TEXTE

▽

Originaire des Landes et conseiller régional de Nouvelle-Aquitaine, Éric Sargiacomo est déjà très impliqué sur les sujets viticoles : il souhaite d’ailleurs coprésider le futur Intergroupe vin du Parlement européen. Alors que les conclusions du Groupe à Haut-niveau vont dès décembre 2024 poser les jalons de la prochaine PAC 2027, l’eurodéputé jouera un rôle clé dans les négociations pour l’avenir de la filière.
La voix de la France porte moins en Europe, tout comme celle de l’agriculture avec des eurodéputés spécialistes moins nombreux. Que peut-on attendre de la nouvelle mandature sur les questions agricoles et viticoles ?
Si la voix de la France porte moins en Europe, c’est surtout à cause de la situation politique en France depuis la dissolution voulue par le président de la République. Elle est intervenue au plus mauvais moment pour peser sur la composition de la nouvelle Commission européenne. Du côté du Parlement et de la Commission de l’agriculture (Comagri), j’observe plutôt un statu quo en matière de représentation des Français, hormis, il est vrai, du côté du camp présidentiel. Mais il est sûr qu’à côté des Italiens qui semblent avoir fait de la Comagri leur priorité absolue, et ce tous groupes politiques confondus, il y a des leçons à prendre de ce côté-ci des Alpes.

△

DONNÉES FOURNIES

▽

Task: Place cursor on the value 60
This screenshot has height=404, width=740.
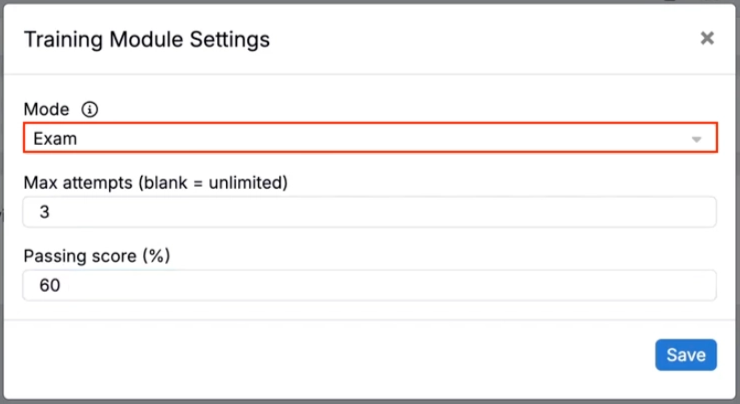Action: click(x=50, y=285)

△

Reprenez l'entretien avec l'eurodéputé Éric Sargiacomo sur l'agriculture et la viticulture en Europe, à partir de l'endroit où il s'arrête.

RÉPONSE
La tentation de libéraliser la filière peut être forte de la part de la Commission européenne, on l’a vu avec la bataille pour maintenir le régime des droits de plantation en 2014 et la réforme des IG en 2022. Quelle est votre position sur le maintien de ce cadre réglementaire et budgétaire propre à la filière dans la prochaine PAC ?
Effectivement, il y a eu 2014, mais on doit aussi parler de la réforme de 2021 où le système des autorisations de plantation a été prorogé jusqu’en 2045. Mon prédécesseur et ami Éric Andrieu m’a beaucoup parlé de la bataille qu’il a dû livrer face à une Commission ancrée dans ses certitudes. Il a pu obtenir d’autres avancées comme la possibilité pour les interprofessions gérant des vins sous IG de faire des recommandations sur le prix du raisin, cet outil est indispensable pour assurer un meilleur partage de la valeur au sein des filières.
À l’avenir, je serai bien sûr de ceux qui défendront l’acquis, mais il faudra également aller chercher les pièces manquantes. Je pense en particulier aux aides à l’arrachage. On a cru pouvoir s’en passer et cet outil a été sorti de la PAC à la fin des années 2000. Résultat, on est obligé de passer par des aides à la diversification pour faire la même chose ou presque. L’arrachage est un crève-cœur pour les viticulteurs, cela reste un outil de régulation incontournable qu’il faut remettre dans la boîte à outils de la PAC.
Le budget étant le nerf de la guerre, nous devons pouvoir disposer de fonds pour nous structurer, nous développer et assurer la transition vers une agriculture plus durable. Quelle est votre vision des Plans stratégiques nationaux dans la prochaine PAC ?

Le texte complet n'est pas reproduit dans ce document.